Underwater lawnmowers Sea urchins don’t have eyes, ears, or noses, but they do have mouths. The sea urchin mouth is found on the underside of its body and consists of five little pointed ‘teeth’ (charmingly called an “Aristotle’s lantern”). These hungry little mouths mainly eat seaweed growing on the rocky bottom of the sea.

They can eat so much seaweed that they completely transform entire marine ecosystems. Imagine an army of lawnmowers that mows down everything in its path – trees, bushes, and grass. A large group of hungry, roaming sea urchins can have similar impacts on some marine ecosystems. In particular, sea urchins have been responsible for the deforestation of kelp forest ecosystems in many parts of the world.

Ecosystem tipping points Many kelp forests exist in a balance between how fast the kelp grows and how fast it gets eaten by sea urchins. When the kelp grows faster than sea urchins eat it, kelp forests can grow and expand. When sea urchins increase in number, the balance tips toward the other direction. If there are too many sea urchins, they can eat away all of the kelp and turn the lush, productive kelp forest into a ‘barren’ of sea urchins. This has widespread consequences: the kelp forest is home to many other animals, including many of the fish and shellfish that people like to eat. If the kelp forest disappears, so do all these other animals (and our seafood dinners!).

This drastic change in ecosystem state has been observed in many different types of kelp forests all over the world. Because it is so dramatic and widespread, many scientists use this kelp forest-urchin barren system as a model to study ‘tipping points’ in ecosystems. For example, how many sea urchins can a kelp forest have before it ‘tips over’ to become an urchin barren? And if the number of sea urchins goes down, does the urchin barren turn back into a lush kelp forest? By understanding how these tipping points work, we can learn how to better manage ecosystems and keep them from ‘tipping’ into a less productive, less desirable state.

One thing that scientists have discovered is that tipping points are different, depending on which direction the ecosystem is tipping. For example, it takes fewer sea urchins to maintain an urchin barren than it does to create one. So to turn an urchin barren back into a kelp forest, we would need to reduce sea urchin populations to a much lower number than if we just wanted to stop a kelp forest from becoming an urchin barren.

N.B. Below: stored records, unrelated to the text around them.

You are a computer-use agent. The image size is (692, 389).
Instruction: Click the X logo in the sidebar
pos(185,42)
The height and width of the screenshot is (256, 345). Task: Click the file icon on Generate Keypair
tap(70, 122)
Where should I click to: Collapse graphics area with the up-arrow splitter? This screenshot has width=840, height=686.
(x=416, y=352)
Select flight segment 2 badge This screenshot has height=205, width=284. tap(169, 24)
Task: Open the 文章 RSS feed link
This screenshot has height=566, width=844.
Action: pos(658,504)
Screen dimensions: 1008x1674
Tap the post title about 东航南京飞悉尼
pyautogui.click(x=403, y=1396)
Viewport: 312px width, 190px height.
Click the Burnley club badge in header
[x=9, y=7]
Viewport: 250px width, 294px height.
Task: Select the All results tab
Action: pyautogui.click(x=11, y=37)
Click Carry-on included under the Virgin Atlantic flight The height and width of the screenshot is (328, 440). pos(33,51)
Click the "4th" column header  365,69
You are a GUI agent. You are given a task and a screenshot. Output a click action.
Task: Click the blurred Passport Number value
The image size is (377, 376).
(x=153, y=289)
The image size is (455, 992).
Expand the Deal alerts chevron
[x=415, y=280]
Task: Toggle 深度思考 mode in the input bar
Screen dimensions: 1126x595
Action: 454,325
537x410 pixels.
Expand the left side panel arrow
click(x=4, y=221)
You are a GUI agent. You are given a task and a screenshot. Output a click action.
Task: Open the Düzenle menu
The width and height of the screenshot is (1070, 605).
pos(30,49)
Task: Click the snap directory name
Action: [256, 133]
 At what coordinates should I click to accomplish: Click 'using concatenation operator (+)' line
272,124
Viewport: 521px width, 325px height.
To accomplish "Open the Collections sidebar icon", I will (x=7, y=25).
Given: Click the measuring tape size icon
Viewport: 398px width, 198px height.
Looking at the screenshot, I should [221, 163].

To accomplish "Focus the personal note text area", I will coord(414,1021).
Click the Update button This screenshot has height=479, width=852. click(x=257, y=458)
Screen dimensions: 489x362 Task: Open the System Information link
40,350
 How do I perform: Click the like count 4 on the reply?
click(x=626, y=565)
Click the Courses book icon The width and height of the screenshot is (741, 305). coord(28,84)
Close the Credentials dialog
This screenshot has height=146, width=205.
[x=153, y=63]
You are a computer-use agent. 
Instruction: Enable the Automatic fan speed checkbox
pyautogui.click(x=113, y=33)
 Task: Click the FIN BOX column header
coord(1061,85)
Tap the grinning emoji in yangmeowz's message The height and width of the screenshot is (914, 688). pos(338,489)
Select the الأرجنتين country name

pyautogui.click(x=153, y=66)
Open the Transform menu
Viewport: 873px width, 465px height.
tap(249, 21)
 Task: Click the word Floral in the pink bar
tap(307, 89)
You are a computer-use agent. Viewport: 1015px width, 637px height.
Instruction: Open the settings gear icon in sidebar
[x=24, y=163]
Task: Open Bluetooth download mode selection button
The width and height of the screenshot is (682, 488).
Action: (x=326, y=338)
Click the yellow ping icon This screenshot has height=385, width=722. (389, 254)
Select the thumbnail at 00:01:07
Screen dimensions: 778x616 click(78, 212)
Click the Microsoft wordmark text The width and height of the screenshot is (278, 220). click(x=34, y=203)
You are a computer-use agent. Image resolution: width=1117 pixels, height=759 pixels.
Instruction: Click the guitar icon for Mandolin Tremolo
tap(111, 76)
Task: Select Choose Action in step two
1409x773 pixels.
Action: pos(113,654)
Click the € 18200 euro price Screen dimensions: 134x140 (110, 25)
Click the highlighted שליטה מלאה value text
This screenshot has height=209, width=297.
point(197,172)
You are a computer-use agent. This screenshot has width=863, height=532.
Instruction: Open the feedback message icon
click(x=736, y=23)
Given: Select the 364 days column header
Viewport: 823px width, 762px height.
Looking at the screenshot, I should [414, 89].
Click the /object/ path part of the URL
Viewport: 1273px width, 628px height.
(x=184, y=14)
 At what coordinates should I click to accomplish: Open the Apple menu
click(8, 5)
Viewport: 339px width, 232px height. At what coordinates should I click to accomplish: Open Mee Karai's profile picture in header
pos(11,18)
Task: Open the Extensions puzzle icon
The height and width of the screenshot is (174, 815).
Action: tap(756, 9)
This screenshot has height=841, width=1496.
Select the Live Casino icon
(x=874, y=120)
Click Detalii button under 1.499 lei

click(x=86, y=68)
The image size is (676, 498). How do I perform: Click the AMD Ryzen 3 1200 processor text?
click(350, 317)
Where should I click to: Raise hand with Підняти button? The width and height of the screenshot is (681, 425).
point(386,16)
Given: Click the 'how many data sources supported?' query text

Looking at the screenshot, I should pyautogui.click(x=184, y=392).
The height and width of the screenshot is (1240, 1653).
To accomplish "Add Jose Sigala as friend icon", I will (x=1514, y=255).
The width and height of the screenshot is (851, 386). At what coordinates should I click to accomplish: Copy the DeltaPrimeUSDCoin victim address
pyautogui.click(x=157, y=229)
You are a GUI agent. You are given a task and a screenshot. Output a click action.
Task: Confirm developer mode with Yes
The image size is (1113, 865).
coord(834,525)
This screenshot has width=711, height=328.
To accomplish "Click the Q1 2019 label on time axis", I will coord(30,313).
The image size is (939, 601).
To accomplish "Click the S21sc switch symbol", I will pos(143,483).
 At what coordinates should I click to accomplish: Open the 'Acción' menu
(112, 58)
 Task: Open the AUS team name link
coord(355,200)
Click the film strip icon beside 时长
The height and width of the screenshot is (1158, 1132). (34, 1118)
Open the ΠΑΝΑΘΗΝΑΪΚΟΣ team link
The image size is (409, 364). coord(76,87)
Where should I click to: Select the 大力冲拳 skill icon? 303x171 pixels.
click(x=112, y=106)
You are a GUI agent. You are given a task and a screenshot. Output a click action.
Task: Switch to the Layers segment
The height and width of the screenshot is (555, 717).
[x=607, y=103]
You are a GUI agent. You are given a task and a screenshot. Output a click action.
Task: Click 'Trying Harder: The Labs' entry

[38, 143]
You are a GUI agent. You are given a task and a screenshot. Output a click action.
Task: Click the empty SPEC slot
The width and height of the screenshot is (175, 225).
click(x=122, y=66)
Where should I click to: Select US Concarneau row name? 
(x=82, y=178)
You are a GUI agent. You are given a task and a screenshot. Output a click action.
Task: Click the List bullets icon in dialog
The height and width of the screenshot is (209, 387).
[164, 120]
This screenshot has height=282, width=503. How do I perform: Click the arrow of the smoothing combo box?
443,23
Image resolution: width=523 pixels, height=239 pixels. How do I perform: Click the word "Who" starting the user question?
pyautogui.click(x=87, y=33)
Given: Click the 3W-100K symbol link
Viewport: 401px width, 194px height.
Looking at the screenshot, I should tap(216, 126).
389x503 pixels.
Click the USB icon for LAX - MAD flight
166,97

In other words, it is easier to prevent an ecosystem from ‘tipping over’ into a less productive state than it is to restore an ecosystem that has already crossed that threshold. When it comes to managing ecosystems, prevention is better than cure. These concepts don’t just apply to kelp forests: they are helping us protect and manage a diverse range of ecosystems including coral reefs, estuaries, and grasslands.

Why we need predators So how do you reduce a population of underwater lawnmowers? Well, you find something that eats them. Sea otters are really, really good at eating sea urchins. When there are sea otters around, there are fewer sea urchins, and those sea urchins also spend more time hiding instead of eating kelp. Therefore, the sea otters have an indirect, beneficial effect on the kelp, and they tip the ecosystem toward the ‘kelp forest’ state.

Because the effects of the sea otters ‘cascade’ down the food chain, scientists call this relationship between sea otters, sea urchins, and kelp a ‘trophic cascade’. This is actually one of the best known examples of a trophic cascade – crack open a textbook with a section on community ecology, and there’s a good chance you’ll see an otter, an urchin, and kelp.

The concept of trophic cascades has helped us understand the importance of top predators in ecosystems, and the consequences of losing them. Whether those predators are sea otters in kelp forests, sharks on coral reefs, or wolves in Yellowstone Park, their loss ‘cascades’ down the food web and can alter the entire ecosystem in many far-reaching ways.

Similar to the idea of ‘tipping points’, the concept of trophic cascades has given us a better understanding of how ecosystems work. In this case, it has helped us recognize the importance of better conserving top predators, or restoring them to places where they have been lost.

An urchin’s worth Sea urchins may not be the best-looking inhabitants of our oceans, but they are important players in their underwater ecosystems, and have taught us a lot about how these ecosystems work. Today, many scientists (like myself) study the effects of climate change on sea urchin ecology as a way to better understand how climate change may affect the workings of ecosystems. As we face new global challenges, sea urchins will continue to play important roles in learning how to understand and protect our ecosystems.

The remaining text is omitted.